Fermentation, with yeast brought in from a previous batch, lasts about a week.

“That’s where the alcohol is actually made…the yeast eats the sugars and produces (carbon dioxide) and ethanol,” he said. “You check on it throughout the week and know it’s about done fermenting when it stops bubbling.”

But that’s not the end of the road for the new brew.

The process from dry barley to tap takes about four weeks, with the most intensive labor done over the course of five hours in three days, then fermentation for about a week

But then there’s the conditioning.

“That’s where your final flavors and aromas are added, the dry hopping or the raspberry puree,” Hopkins said. “It’s like when you cook, if you add the herbs at the beginning you may get hints of them in the dish, but if they’re not added until the end the taste is more sharp.”

Conditioning can last anywhere between 10 days and three weeks, before the now fresh beer is filtered and pumped over the bar and directly into the fridge where the taps are linked.

“This is a seven-barrel system and there are about two kegs in a barrel,” explained Hopkins. “So I’m making about one batch a week and then the rest of the week I’m coming in the mornings to clean the lines and prepare for the next round.”

Hopkins got his start in brewing young and was first recognized for his skill in the craft at 18.

“It was illegal to purchase beer in high school but not the home brew kits,” he explained. “So I would try whatever came to mind and got pretty good at it. They were hesitant to recognize me in that home-brew contest but they liked what I made enough that I won.”

Then after he turned 21 he studied the trade officially in Chicago.

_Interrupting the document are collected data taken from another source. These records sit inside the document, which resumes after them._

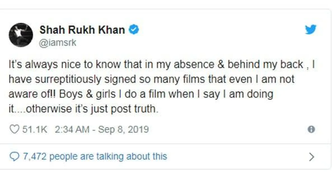This screenshot has width=336, height=172.
Task: Click the Twitter bird logo
Action: coord(311,29)
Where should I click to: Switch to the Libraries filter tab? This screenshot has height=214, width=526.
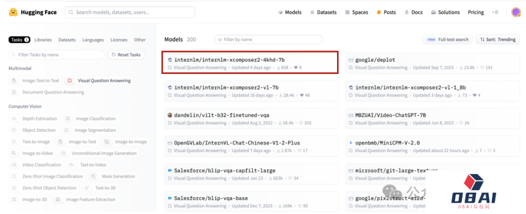click(43, 40)
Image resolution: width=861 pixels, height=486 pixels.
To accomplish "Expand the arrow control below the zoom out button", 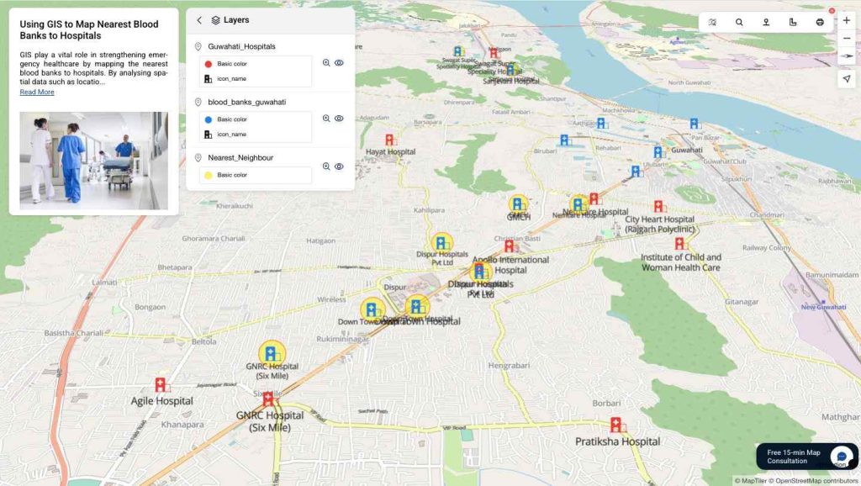I will tap(847, 56).
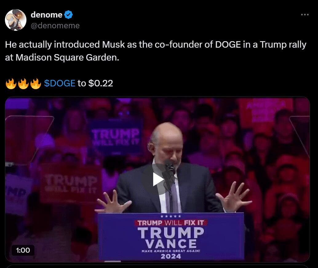This screenshot has height=268, width=318.
Task: Click the third fire emoji
Action: [36, 83]
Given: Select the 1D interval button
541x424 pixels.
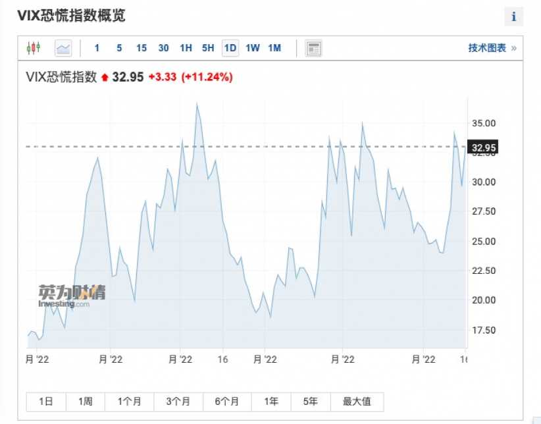Looking at the screenshot, I should coord(230,48).
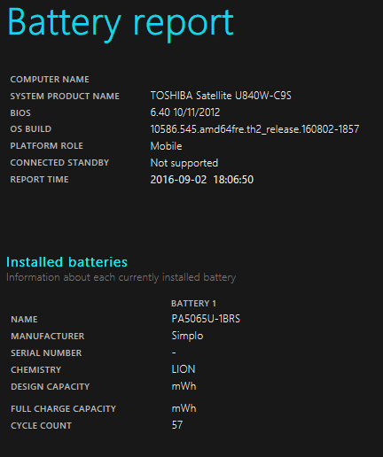Select the Information about each installed battery subtitle

(121, 278)
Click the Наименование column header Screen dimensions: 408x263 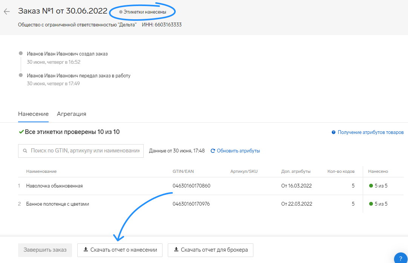click(41, 171)
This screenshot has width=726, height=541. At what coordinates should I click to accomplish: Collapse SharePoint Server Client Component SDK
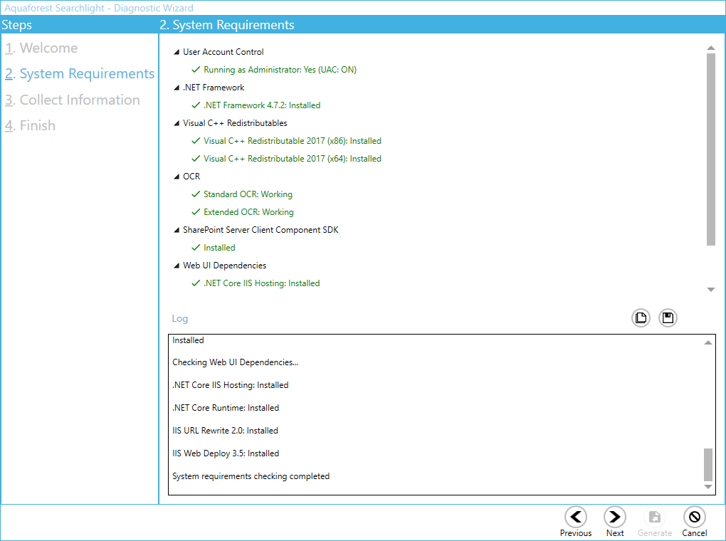(x=177, y=230)
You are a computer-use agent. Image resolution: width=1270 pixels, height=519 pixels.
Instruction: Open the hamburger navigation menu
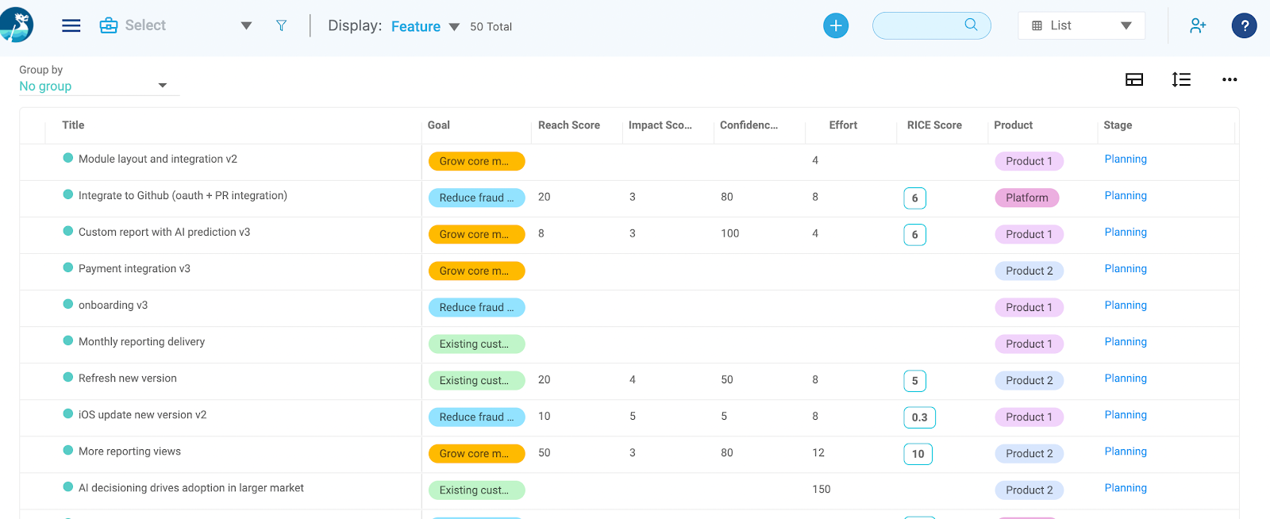[71, 25]
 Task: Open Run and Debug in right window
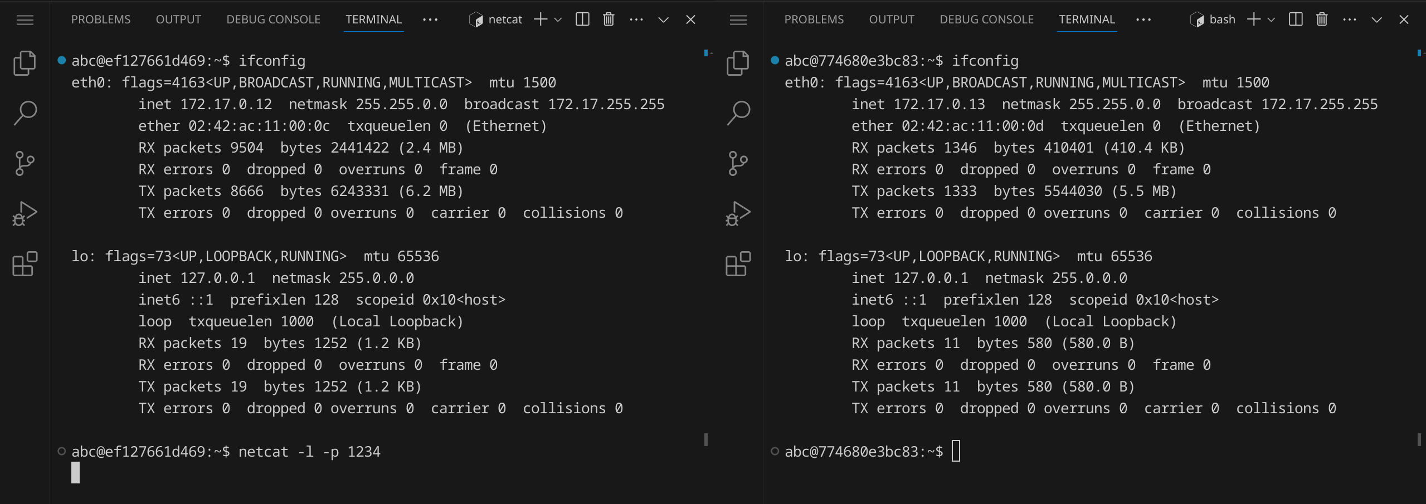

“That was mostly bookwork and learning about the processes and equipment,” explained Hopkins. “There were also some workshops and labs, but after that I went out west for my apprenticeship.”

After a few more moves and experience brewing brought him back to the Mid-Ohio Valley, he finally settled with the artistry and chemistry of brewing for not one, but two local breweries.

“More and more people are interested in having locally-sourced, locally-brewed beers so it’s almost a partnership to get to try out different ideas at both places, even if they think I’m crazy they trust that I know what I’m doing,” Hopkins said.

Styer said Hopkins has been an invaluable part of the team from early on.

“We bought this place and we didn’t really have a brewer,” explained the MBC owner, “Chris came in about six months into that and it wasn’t long before we brought him on full time. You wouldn’t know it’s the same brewer for (Marietta Brewing Company and the North End Tavern), he keeps the tastes true to the each of the pubs.”

How it works

1. Pre-milled malted barley is poured into a mash tank through a screw auger.

2. Hot water is added at the same rate that the barley falls into the mash tank to keep the grains from clumping.

3. The hot water breaks down enzymes in the barley, creating sugar water, called wort.

4. The wort is sent through a vorlauf for recirculation.

5. The wort is pumped to the brew kettle, followed from behind with the sparging process.

6. That combined wort and hot water from the sparging is then brought to a boil and hops are added.

7. The liquid is passed through a plate heat exchanger and pumped up into one of four fermentation tanks on a loft above the first two tanks.

8. Fermentation lasts about a week.

9. Additional hops and flavors are added and the alcohol is conditioned for up to three weeks before it is filtered and pumped into refrigerated casks which directly feed tap lines at the bar.